As some of you know, I am obsessed with the people who write side effects and catalogue copy (of which the studio session above may be the musical equivalent), and right now, I’d like to acknowledge the sheer easy-listening genius of the scribes behind this potty patter, which you can find on Amazon. Please enjoy:
The Little Colorado Personalized Potty Chair helps take the anxiety out of learning to use the toilet. Your child will feel much more at ease and willing to go potty on a chair that’s made just for them. The Little Colorado Personalized Potty Chair is made of resilient Baltic birch wood and is easy to clean. This new potty trainer is a traditional style that your toddler will love to spend time using. Learning is made easier when favorite books and toilet paper are within reach, so Little Colorado has integrated a toilet paper holder and book rack to this design which can be easily added or removed.

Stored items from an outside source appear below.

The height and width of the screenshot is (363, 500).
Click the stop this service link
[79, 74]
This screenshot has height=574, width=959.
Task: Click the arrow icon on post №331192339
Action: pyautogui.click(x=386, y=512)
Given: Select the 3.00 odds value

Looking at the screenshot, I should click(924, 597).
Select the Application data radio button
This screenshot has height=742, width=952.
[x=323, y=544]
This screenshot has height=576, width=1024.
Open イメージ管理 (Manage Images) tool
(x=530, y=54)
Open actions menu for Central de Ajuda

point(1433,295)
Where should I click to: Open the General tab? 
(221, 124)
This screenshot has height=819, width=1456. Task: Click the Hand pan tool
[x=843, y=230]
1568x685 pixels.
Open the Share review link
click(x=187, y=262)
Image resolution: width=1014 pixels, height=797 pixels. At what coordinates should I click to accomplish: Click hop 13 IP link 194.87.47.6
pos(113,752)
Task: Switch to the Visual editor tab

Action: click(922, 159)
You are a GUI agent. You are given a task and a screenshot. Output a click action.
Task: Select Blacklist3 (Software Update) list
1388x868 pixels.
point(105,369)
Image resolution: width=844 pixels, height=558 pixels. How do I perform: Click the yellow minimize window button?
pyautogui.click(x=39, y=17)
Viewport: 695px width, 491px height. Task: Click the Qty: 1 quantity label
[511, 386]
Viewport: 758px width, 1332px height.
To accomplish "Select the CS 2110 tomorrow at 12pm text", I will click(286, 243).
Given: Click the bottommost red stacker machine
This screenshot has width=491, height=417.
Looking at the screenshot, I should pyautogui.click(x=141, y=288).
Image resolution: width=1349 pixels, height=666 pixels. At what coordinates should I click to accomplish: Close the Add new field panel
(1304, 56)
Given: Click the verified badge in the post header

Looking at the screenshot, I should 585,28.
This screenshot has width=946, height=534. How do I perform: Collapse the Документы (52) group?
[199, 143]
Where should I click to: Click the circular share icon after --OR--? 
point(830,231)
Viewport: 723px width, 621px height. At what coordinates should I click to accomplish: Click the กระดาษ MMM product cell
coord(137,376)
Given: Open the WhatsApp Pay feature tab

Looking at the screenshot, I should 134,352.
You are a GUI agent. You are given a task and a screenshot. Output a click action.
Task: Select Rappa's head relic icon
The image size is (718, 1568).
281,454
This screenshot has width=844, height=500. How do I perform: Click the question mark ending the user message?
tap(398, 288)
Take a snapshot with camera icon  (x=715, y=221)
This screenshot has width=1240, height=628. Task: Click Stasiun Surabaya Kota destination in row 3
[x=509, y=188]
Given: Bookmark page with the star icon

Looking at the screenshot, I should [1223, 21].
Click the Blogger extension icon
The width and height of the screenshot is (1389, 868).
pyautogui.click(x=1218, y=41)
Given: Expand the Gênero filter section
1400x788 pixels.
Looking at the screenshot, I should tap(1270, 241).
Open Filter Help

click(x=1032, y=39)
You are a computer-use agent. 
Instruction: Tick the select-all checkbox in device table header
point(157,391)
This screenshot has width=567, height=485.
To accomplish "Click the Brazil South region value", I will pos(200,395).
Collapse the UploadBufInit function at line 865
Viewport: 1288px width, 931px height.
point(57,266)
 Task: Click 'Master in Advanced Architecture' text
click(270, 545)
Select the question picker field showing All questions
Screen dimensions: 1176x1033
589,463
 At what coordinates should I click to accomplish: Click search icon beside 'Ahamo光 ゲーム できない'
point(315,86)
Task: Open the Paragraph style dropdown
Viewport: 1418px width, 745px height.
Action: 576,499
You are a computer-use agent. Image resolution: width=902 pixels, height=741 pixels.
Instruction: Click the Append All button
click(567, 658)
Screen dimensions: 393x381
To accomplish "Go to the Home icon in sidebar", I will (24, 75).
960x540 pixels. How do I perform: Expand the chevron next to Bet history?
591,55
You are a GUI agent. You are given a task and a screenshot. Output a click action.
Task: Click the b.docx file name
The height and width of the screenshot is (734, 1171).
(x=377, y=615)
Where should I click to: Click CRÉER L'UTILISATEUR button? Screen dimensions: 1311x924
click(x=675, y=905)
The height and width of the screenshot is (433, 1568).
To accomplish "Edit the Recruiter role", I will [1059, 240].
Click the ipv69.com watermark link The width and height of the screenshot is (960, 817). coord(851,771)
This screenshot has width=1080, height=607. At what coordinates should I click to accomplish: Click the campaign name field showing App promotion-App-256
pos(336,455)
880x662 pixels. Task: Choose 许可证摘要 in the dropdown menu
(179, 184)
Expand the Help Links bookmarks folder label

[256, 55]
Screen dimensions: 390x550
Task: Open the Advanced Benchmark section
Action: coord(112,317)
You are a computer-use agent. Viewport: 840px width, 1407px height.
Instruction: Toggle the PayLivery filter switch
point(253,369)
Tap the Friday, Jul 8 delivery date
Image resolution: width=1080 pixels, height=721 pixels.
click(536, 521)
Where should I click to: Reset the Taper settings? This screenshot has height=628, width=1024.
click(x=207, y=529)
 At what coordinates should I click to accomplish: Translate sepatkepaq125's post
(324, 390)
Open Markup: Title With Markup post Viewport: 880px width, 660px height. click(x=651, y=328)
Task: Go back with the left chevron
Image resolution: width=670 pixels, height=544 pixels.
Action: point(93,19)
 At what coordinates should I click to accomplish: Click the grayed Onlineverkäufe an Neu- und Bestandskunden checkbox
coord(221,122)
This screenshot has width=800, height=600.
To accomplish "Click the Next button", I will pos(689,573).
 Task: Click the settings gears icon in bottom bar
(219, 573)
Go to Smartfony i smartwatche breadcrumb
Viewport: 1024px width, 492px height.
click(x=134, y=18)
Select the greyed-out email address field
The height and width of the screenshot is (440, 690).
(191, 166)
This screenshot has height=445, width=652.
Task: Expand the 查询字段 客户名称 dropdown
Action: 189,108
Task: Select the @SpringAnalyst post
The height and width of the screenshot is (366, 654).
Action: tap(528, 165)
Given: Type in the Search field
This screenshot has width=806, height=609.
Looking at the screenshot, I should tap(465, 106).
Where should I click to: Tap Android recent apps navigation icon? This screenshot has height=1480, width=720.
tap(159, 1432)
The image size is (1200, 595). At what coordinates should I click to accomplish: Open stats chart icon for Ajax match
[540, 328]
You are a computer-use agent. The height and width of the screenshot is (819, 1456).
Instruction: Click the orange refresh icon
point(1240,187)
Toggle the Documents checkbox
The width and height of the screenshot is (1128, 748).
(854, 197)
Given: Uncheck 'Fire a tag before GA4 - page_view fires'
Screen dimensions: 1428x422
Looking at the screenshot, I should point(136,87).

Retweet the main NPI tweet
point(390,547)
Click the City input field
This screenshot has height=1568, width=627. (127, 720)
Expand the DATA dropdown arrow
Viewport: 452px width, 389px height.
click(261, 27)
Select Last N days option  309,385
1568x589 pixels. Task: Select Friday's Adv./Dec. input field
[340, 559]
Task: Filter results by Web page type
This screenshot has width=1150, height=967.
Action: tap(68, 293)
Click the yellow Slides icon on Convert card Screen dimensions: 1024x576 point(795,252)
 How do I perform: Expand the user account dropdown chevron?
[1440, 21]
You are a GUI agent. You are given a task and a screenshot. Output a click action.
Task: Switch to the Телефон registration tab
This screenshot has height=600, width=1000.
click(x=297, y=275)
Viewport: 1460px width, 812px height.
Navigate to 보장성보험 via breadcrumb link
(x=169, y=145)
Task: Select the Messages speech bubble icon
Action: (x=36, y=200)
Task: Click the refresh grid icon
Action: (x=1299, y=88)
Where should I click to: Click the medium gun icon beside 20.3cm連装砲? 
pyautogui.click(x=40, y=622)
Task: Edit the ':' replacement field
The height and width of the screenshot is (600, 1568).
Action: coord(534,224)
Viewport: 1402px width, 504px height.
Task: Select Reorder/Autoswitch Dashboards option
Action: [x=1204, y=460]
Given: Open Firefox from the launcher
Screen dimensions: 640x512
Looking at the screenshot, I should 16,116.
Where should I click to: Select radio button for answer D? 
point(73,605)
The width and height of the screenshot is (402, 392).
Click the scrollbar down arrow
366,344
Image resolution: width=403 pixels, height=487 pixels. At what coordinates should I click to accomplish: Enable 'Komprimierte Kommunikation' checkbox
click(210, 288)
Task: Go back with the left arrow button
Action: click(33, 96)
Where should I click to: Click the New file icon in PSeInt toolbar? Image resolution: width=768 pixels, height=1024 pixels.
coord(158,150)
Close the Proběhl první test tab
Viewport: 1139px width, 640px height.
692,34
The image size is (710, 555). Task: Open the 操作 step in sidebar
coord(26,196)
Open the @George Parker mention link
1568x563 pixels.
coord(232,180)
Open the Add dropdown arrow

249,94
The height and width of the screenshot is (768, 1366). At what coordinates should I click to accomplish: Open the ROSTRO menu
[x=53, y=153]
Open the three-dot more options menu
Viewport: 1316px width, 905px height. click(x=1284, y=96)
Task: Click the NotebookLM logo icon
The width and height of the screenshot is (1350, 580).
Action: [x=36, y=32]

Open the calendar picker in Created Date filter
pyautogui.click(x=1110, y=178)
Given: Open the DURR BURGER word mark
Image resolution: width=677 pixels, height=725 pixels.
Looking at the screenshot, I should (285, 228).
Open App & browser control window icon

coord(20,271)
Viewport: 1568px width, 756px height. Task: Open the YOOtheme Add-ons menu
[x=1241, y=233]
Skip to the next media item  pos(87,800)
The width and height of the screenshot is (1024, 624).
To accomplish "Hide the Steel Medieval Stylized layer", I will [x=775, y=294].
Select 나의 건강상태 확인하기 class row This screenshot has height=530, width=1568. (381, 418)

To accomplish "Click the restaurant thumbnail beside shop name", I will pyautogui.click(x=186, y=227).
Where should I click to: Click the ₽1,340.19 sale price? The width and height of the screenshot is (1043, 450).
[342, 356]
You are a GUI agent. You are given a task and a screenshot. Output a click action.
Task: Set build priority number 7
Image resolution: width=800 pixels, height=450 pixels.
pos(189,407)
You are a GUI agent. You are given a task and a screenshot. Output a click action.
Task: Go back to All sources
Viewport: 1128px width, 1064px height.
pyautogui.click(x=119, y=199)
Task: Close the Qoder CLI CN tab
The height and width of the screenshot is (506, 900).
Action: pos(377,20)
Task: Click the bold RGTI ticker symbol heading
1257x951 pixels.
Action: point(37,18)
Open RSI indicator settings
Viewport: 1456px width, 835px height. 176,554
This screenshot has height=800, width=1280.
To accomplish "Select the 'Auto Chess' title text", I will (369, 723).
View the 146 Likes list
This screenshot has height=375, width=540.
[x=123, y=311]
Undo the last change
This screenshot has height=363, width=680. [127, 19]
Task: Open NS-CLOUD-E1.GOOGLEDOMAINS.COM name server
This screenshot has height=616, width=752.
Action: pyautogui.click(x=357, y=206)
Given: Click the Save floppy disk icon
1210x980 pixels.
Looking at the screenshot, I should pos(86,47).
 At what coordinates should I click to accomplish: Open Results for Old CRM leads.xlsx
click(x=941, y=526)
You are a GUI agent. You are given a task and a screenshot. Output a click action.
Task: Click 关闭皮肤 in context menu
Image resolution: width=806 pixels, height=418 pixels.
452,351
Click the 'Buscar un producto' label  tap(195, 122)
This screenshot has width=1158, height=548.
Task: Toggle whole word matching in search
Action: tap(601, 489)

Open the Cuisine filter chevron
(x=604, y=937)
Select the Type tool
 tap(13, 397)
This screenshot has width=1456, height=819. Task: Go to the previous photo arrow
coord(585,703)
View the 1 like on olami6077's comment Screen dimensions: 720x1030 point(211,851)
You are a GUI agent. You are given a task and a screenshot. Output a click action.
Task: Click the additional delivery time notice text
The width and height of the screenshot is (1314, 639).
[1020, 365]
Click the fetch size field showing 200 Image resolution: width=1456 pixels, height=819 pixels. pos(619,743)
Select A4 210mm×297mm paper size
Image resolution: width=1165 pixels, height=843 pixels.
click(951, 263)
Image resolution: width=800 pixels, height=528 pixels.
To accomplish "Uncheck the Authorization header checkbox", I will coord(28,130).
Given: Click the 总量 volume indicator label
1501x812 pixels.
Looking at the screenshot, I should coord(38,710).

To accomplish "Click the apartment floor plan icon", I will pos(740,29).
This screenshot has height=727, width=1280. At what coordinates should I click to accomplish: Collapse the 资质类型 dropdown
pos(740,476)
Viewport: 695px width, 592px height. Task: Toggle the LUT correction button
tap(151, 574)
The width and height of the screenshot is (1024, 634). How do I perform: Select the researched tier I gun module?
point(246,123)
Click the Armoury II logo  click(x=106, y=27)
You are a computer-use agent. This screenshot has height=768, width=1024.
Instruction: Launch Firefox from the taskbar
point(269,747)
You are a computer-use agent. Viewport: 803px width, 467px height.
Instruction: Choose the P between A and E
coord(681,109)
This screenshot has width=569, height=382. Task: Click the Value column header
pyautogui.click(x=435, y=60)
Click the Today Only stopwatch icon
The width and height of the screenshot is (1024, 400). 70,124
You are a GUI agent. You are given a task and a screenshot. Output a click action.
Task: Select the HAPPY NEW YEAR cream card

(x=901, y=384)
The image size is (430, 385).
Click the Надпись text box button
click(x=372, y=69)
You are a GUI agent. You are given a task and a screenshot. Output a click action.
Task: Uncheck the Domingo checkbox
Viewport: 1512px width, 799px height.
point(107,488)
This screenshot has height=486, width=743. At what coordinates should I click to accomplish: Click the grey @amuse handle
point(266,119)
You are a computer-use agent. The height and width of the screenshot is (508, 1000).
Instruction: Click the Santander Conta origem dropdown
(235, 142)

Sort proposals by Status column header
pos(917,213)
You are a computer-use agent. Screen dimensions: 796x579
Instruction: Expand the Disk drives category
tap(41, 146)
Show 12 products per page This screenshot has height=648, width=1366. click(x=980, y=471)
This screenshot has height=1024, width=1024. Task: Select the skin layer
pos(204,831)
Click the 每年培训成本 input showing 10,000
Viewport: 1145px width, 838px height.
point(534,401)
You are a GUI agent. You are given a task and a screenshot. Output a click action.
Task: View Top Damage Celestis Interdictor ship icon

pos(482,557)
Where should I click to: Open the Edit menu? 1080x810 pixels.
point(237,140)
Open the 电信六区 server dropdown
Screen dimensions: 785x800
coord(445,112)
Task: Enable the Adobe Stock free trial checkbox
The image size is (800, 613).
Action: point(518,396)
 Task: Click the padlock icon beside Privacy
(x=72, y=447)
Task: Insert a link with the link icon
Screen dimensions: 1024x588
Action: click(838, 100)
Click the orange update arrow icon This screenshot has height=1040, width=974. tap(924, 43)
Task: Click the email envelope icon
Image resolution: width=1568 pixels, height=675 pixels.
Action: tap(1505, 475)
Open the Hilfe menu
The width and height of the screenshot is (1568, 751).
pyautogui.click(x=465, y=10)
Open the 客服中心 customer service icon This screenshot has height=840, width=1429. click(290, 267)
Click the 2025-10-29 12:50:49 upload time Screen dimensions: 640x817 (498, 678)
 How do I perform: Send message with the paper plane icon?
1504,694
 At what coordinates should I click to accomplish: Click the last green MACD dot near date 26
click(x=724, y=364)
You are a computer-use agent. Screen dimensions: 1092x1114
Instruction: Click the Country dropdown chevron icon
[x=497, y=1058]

Are we talking about a potty here, or a New York apartment? I was so impressed after reading, I wanted to lease one and make it an office. Then again, do I want a toilet that my child “loves to spend time using”? My constipated father used to spend hours in our bathroom, groaning like a Civil War soldier getting his leg amputated while trying, as he used to say, “to make the magic happen.”
Do I want to breed a child who spends that much time on the party seat?
So of course, we ordered a musical unit. Which, now that it’s arrived, is sort of like having a talk show house-band in the bathroom, playing massively irritating intros and outros whenever our little star steps onstage. Yes, we did go for the “Old MacDonald” model. And I can’t lie, I do want to go out and shoot a farmer whenever I hear it. On the plus side, our baby won’t go near the thing. For now she’s sticking with diapers. If she’s still wearing them in high school, I will know—among other things—that I was a horrible parent.